__Input__:
BEGIN

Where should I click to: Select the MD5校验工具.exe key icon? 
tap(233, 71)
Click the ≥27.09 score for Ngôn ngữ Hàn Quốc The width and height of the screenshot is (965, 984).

END
BEGIN

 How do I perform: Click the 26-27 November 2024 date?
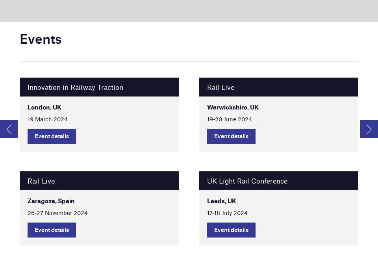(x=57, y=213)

END
BEGIN

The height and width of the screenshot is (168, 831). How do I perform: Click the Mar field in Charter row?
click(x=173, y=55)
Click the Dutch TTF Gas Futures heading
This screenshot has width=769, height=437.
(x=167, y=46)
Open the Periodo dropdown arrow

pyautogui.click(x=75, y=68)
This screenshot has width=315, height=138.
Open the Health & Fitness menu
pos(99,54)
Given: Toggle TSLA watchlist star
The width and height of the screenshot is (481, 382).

END

__Directions__:
Reproduce the lines of the entries above from the one with "Given: Toggle TSLA watchlist star" to the one with "The width and height of the screenshot is (481, 382).", both included, exactly and without any other line.

__The completed task__:
Given: Toggle TSLA watchlist star
The width and height of the screenshot is (481, 382).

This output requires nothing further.